Among Taiwanese Taxi Dance Hall Jazz Musicians During 1950-1970

Chu, Meng-Tze (Associate Professor, Graduate Institute of Ethnomusicology, TNNUA)


This article will discuss how jazz musicians in Taiwan's taxi dance halls from the 1950s to the 1970s used and produced music notations. Western jazz musicians traditionally played music through memory and improvisation, with notations sometimes serving mostly as indicative frameworks. Consequently, jazz notations have rarely been discussed by researchers. However, post-war Taiwanese jazz musicians heavily relied on this visual musical tool. Therefore, this article will explore the attachment relationship between these musicians and their notations: how they used them and how the latter shaped their ways of listening to music and transcribing. This unique attachment particularly occurred in taxi dance halls, where jazz musicians predominantly played cover jazz pieces from Europe and America, as well as Japanese and Taiwanese popular songs without original compositions. These musicians mainly produced and reproduced notations through hand copying or transcription from records, partly because Taiwan lacked systematically published scores suitable for jazz bands, and partly because photocopying technology was not yet widespread.

For these musicians, notations were not only performance indicators and learning materials but also served as currency for exchanging musical labor, and the number of notations a musician possessed reflected their musical reputation. This article will first describe the materiality of notations, discussing how they circulated within musician circles and how musicians acquired and hand-copied them. Then, it will examine how musicians transcribe to produce scores, drawing insights from a 93-year-old jazz musician who was a band leader in several taxi dancing hall bands in southern Taiwan and was responsible for score production for a long time, representing the experience of post-war dance hall musicians.
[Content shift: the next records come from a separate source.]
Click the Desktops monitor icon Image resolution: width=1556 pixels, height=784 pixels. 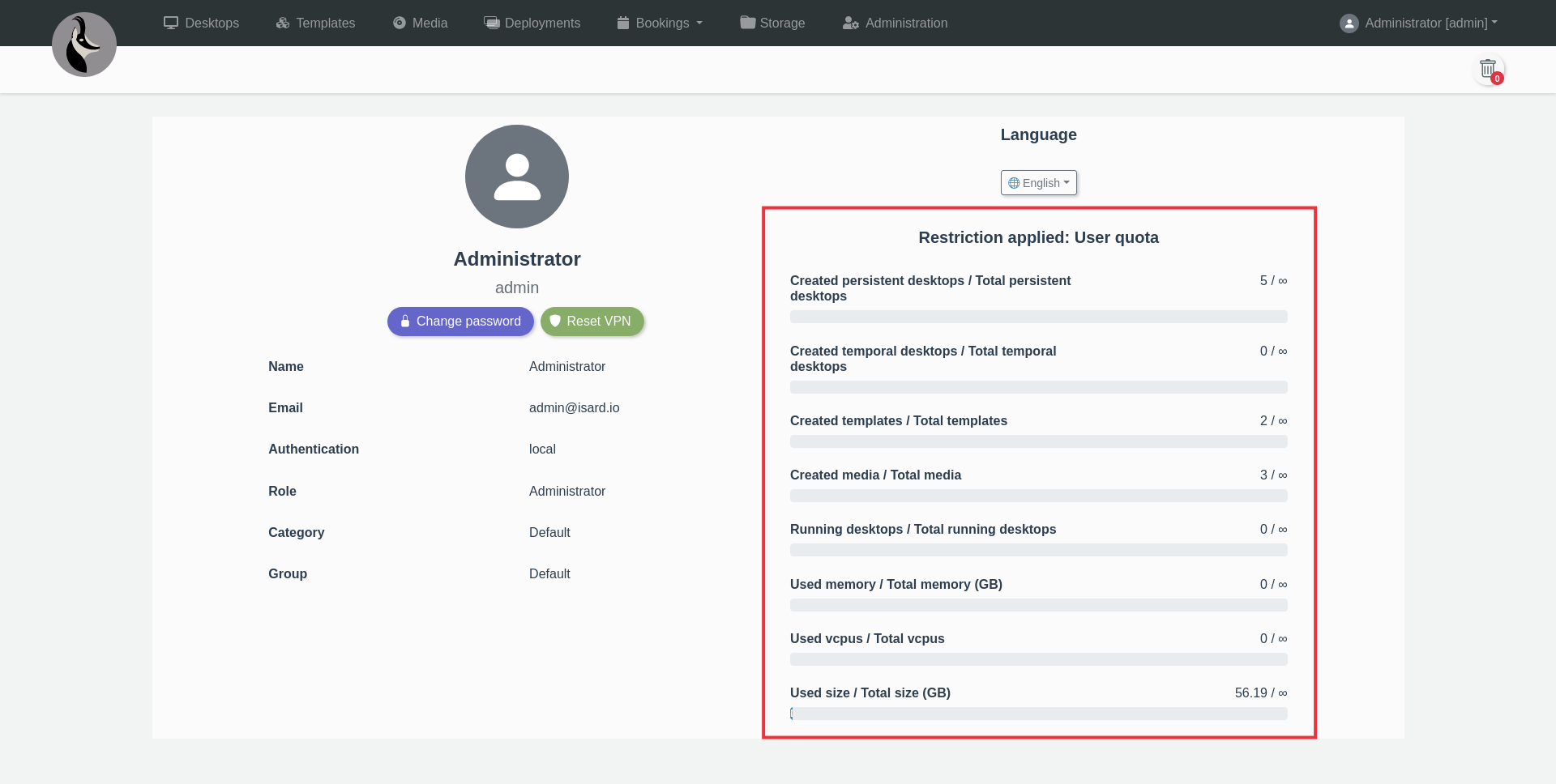[170, 23]
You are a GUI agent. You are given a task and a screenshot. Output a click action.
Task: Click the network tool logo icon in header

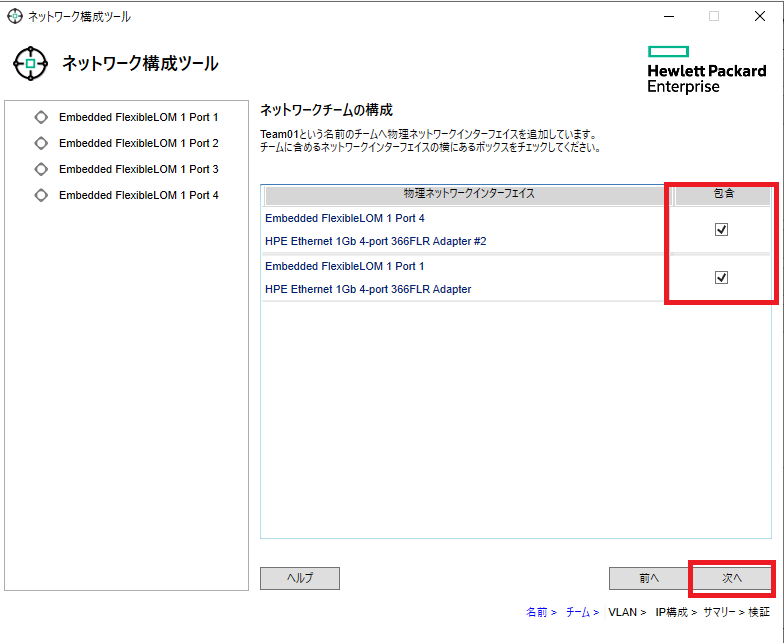pos(30,64)
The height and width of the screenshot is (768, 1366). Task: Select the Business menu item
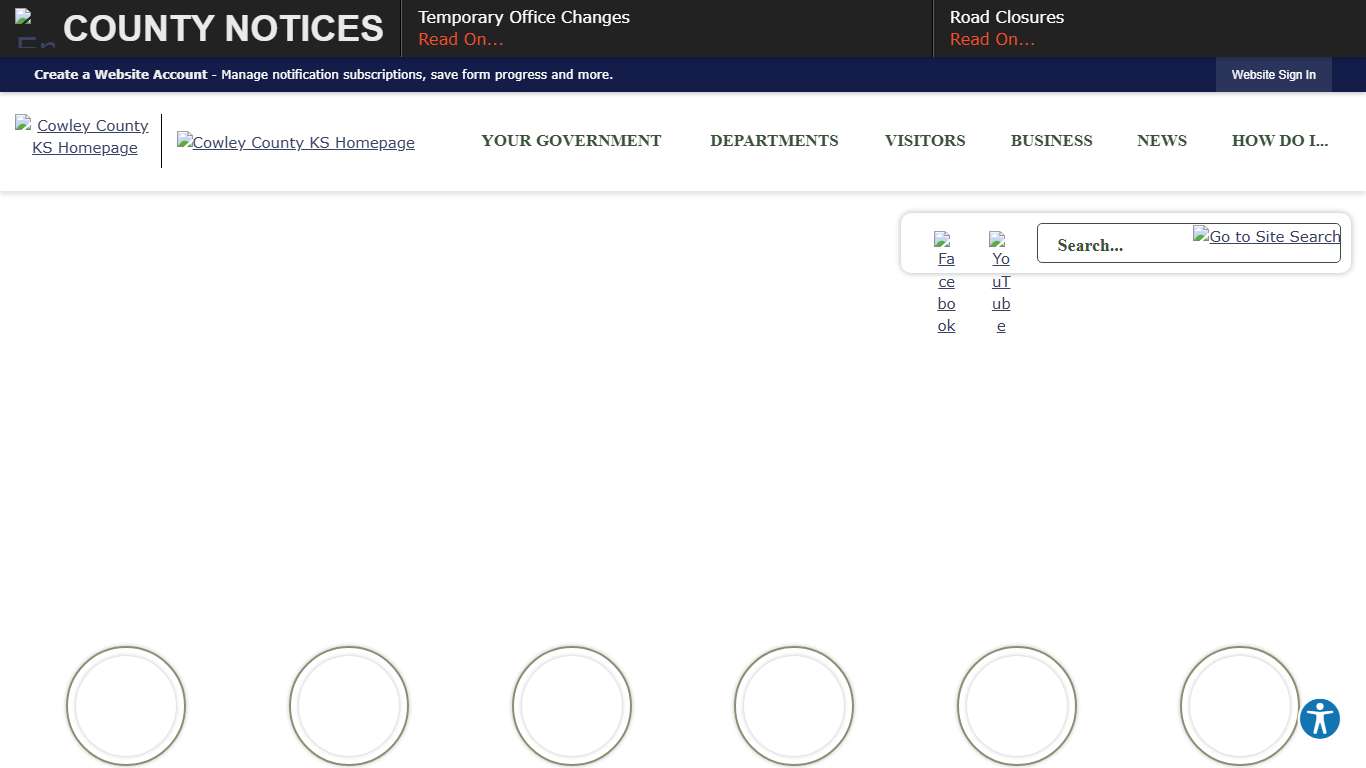pos(1051,141)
Through this study, I found that producing notations involved not musicians reproducing auditory musical objects but understanding and imagining heterogeneous actors such as objects used on-site, bodily movements, and spatial habits of professional venues in the past. In other words, their transcription represented a bodily knowledge of specific musical spaces and was a set of choreographed listening and embodied musicking acquired through collective practice.